Corretor do futuro: algoritmos sozinhos não fecham negócios

Profissionais usam as tecnologias a seu favor e mantêm a empatia como um dos diferenciais competitivos para fechar as vendas

Por Redação em 20 de dezembro de 2021 6 minutos de leitura

O Brasil tem cerca de 460 mil corretores imobiliários credenciados em um dos Conselhos Regionais de Corretores de Imóveis (Creci). Os dados indicam que se trata do segundo maior contingente regulamentado desse tipo de profissional no mundo. Somente a National Association of Realtors (NRA), dos Estados Unidos, congrega um número maior de corretores, com 1,5 milhão de pessoas. E mais: desde 2015 até outubro último, o número de corretores credenciados no país teria aumentado em 30%, segundo o Conselho Federal de Corretores de Imóveis (Cofeci), entidade que reúne os conselhos regionais. 

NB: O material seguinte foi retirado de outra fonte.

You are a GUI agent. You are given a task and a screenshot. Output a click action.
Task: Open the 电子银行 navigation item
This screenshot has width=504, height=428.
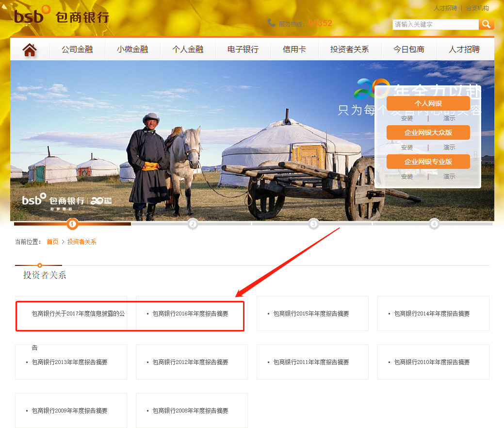pos(243,49)
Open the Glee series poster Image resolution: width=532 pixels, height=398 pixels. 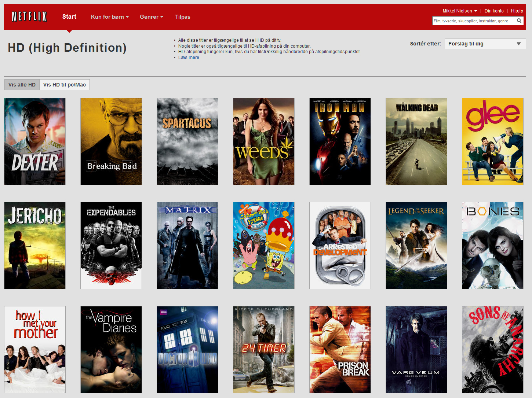coord(493,141)
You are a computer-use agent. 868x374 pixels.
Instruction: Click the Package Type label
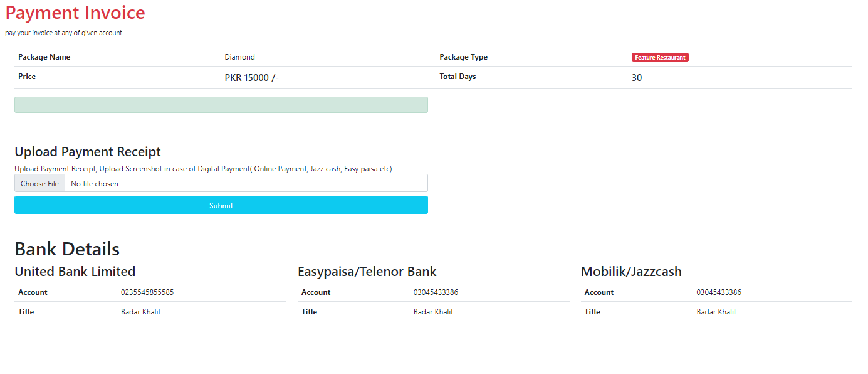[464, 57]
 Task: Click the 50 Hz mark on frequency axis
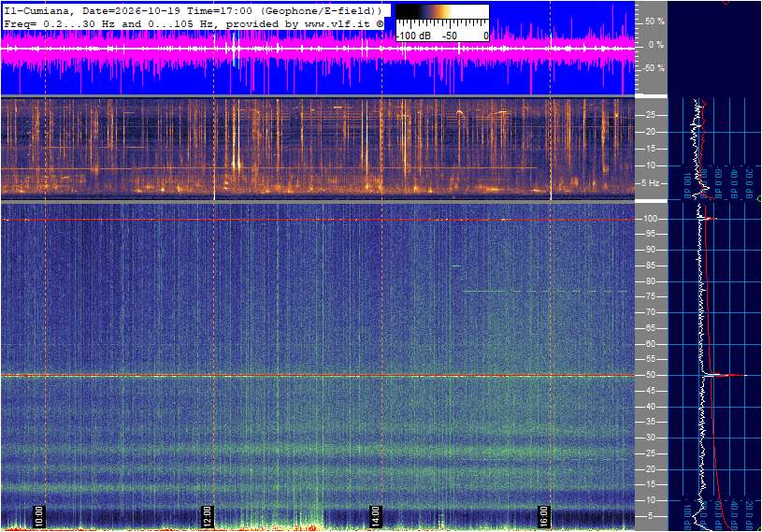(x=650, y=375)
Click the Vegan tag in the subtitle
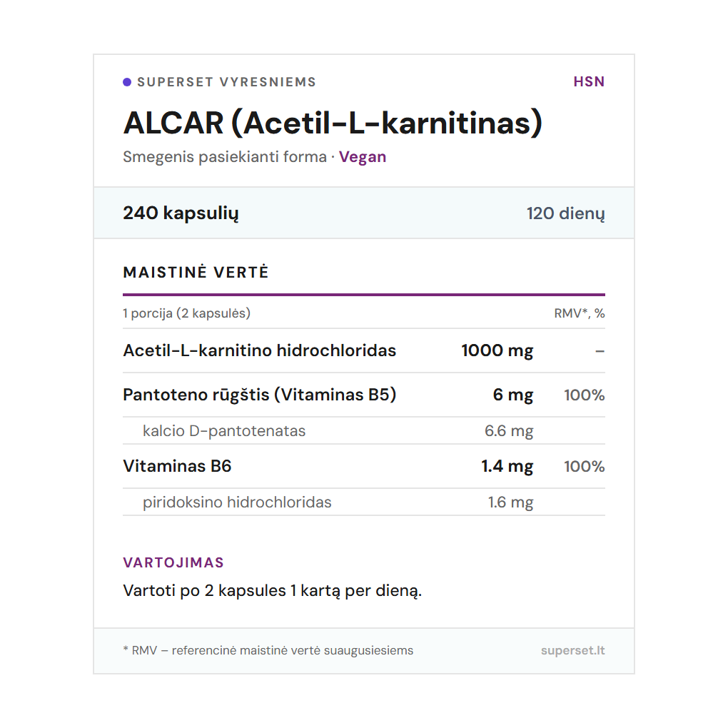 363,157
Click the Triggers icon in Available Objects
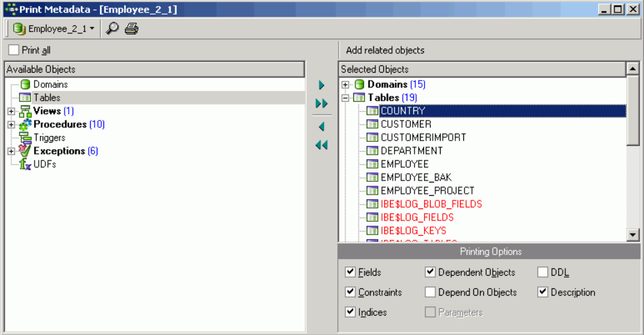The height and width of the screenshot is (335, 644). tap(25, 138)

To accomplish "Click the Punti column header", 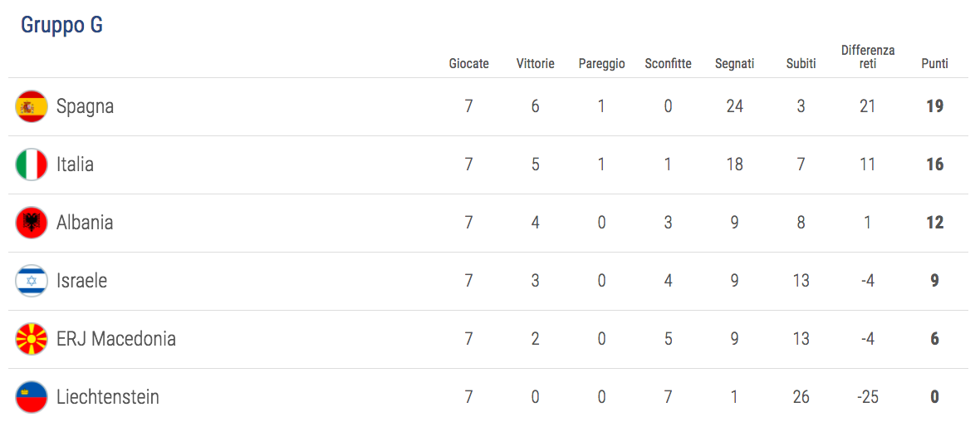I will (x=934, y=64).
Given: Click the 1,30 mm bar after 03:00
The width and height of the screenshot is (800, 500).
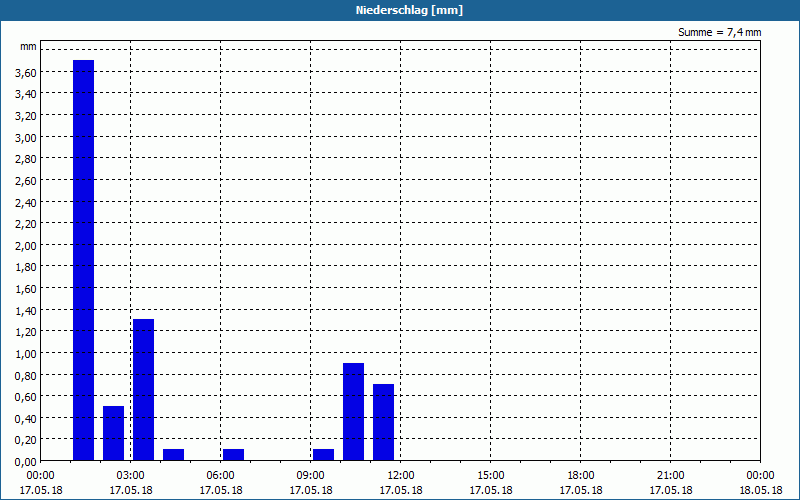Looking at the screenshot, I should (143, 390).
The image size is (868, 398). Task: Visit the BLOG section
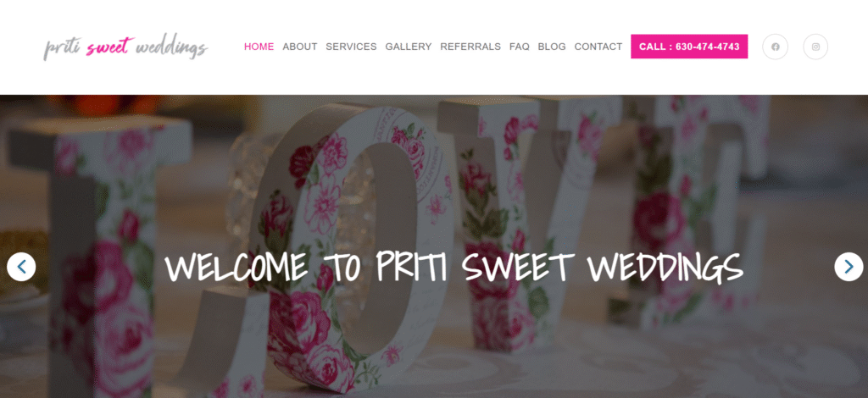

A tendência de crescimento mostra que o mercado sinaliza também para um perfil diferenciado, com forte aderência às novas tecnologias digitais ao corretor do futuro.

Um levantamento do conselho paulista, feito em 2021, mostra que 84,8% dos corretores imobiliários entrevistados acreditam que vão estar totalmente imersos nos recursos digitais nos próximos três anos. E para três em cada quatro deles, as novas tecnologias vão impactar fortemente na realização de negócios. Somente 2,3% dos pesquisados avaliam que não haverá mudanças na profissão com a transformação digital e 1,6% não pretendem mudar seu formato de trabalho nos próximos três anos. 

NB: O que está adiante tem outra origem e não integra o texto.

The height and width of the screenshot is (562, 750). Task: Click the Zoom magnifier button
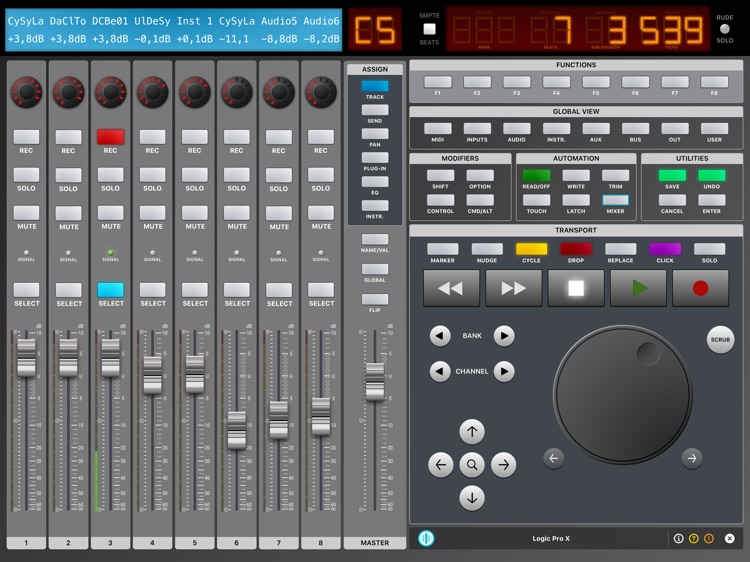(472, 465)
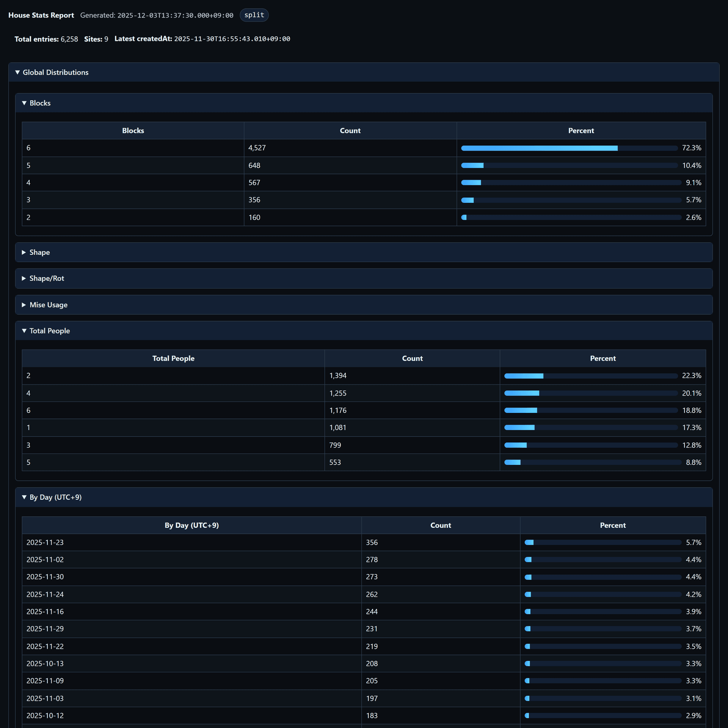This screenshot has width=728, height=728.
Task: Click the Total People column header
Action: click(x=173, y=359)
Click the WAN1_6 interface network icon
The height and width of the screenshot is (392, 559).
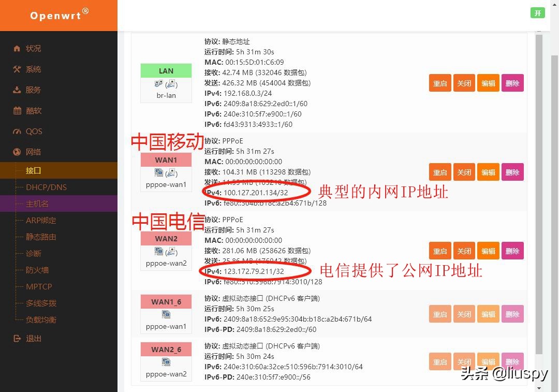click(x=166, y=314)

Digitalização é aliada da corretagem

A digitalização, por outro lado, não deve eliminar a profissão na opinião de João Teodoro da Silva, presidente do Cofeci. “Desde a popularização da internet no Brasil, inúmeros portais têm se aventurado na intenção de substituir o trabalho humano de corretagem de imóveis”, argumentou num artigo publicado em outubro deste ano. “Todos sucumbiram. A mediação de negócios é fundamentalmente emocional”, completou. Segundo ele, algumas inovações incomodam. É o caso da participação de síndicos e porteiros como negociadores. E o mesmo acontece com a entrada de startups no nicho de corretagem.

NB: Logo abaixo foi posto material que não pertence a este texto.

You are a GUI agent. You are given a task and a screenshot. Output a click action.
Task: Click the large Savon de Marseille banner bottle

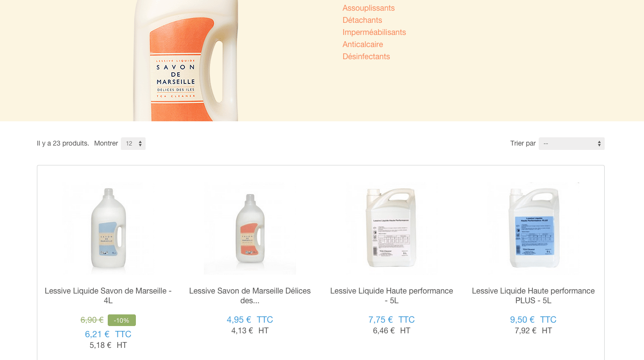(x=186, y=61)
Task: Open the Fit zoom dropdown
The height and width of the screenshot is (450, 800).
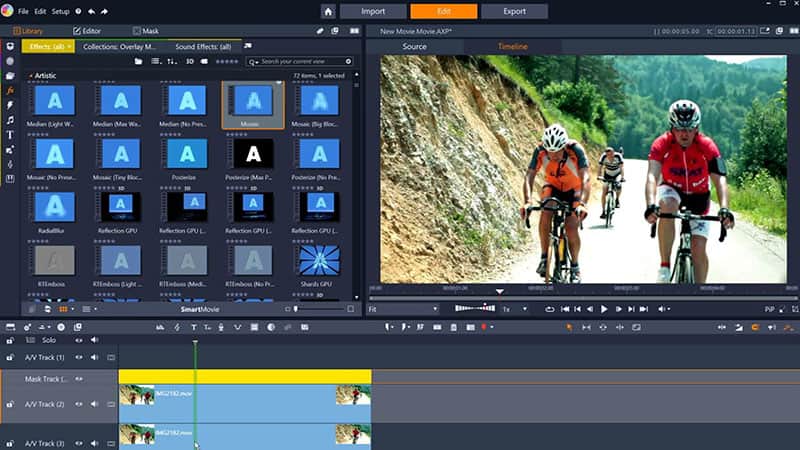Action: pos(402,310)
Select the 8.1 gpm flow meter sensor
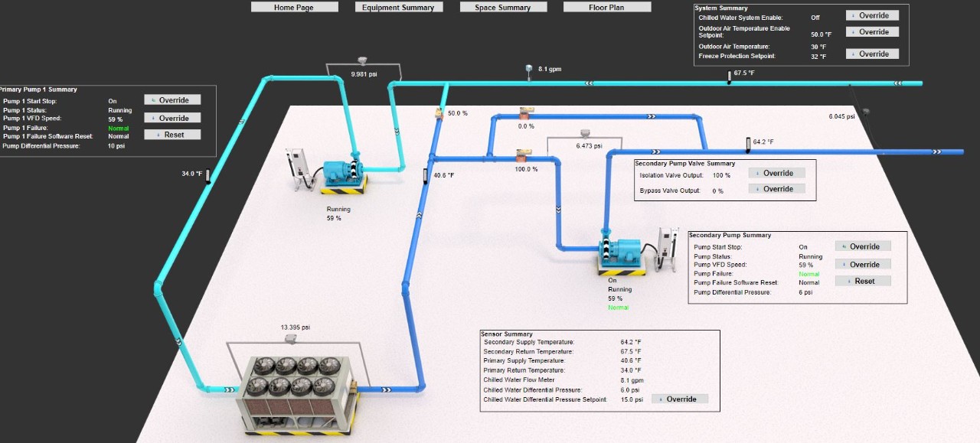Screen dimensions: 980x443 click(528, 70)
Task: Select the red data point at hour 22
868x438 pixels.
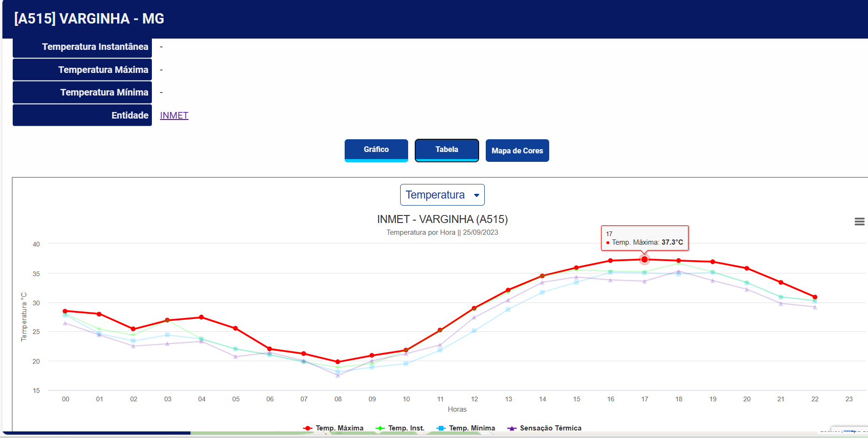Action: point(815,297)
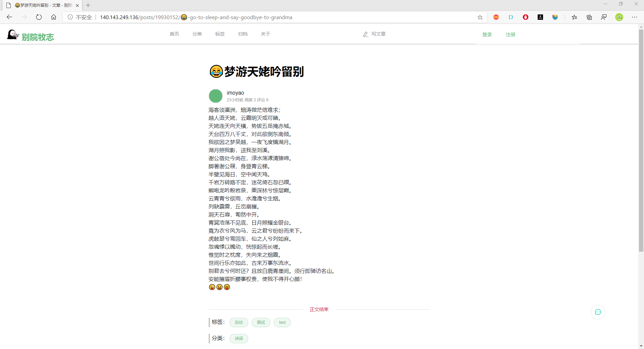The height and width of the screenshot is (349, 644).
Task: Click the page vertical scrollbar thumb
Action: coord(641,140)
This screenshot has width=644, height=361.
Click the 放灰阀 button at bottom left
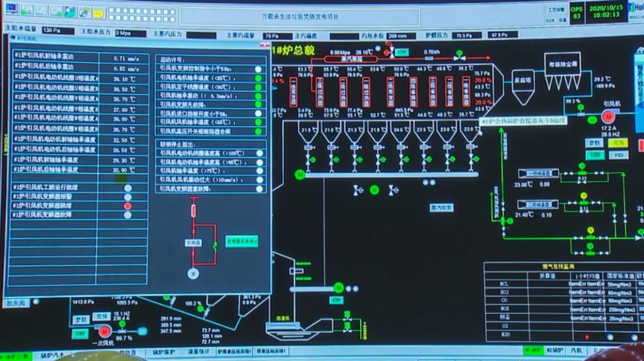click(x=16, y=303)
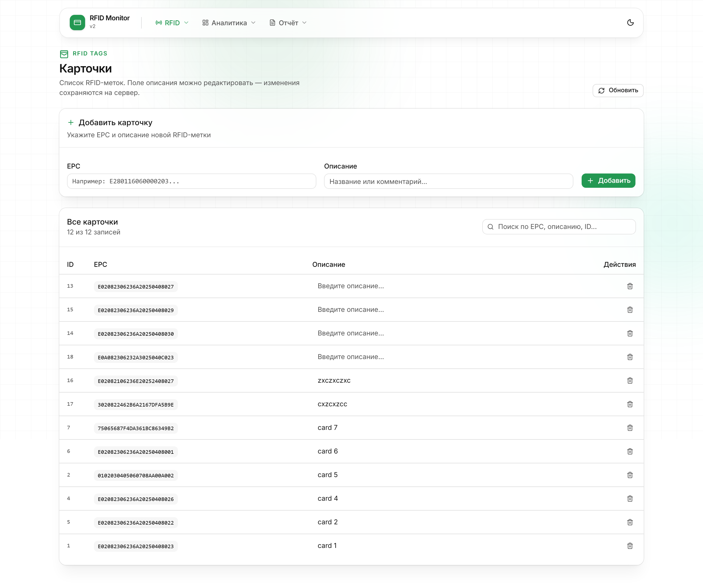This screenshot has width=703, height=588.
Task: Click the search field Поиск по EPC
Action: [x=558, y=227]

Sessenta por cento dos corretores têm curso superior 

Em entrevista ao Habitability, João Teodoro destacou que entrantes como porteiros, síndicos e startups – em contraponto a corretores profissionais – devem ser contextualizados. No primeiro caso, ele lembra que a negociação de compra ou venda de imóveis exige conhecimento, principalmente pela burocracia brasileira. 

João Teodoro – Cofeci

Cerca de 60% dos profissionais credenciados ao sistema Creci-Cofeci têm curso superior, o que reforçaria o perfil consultivo necessário ao exercício da corretagem. No caso das startups, João Teodoro lembra que muitas atropelam as regras, em um mercado onde as regras são fundamentais. 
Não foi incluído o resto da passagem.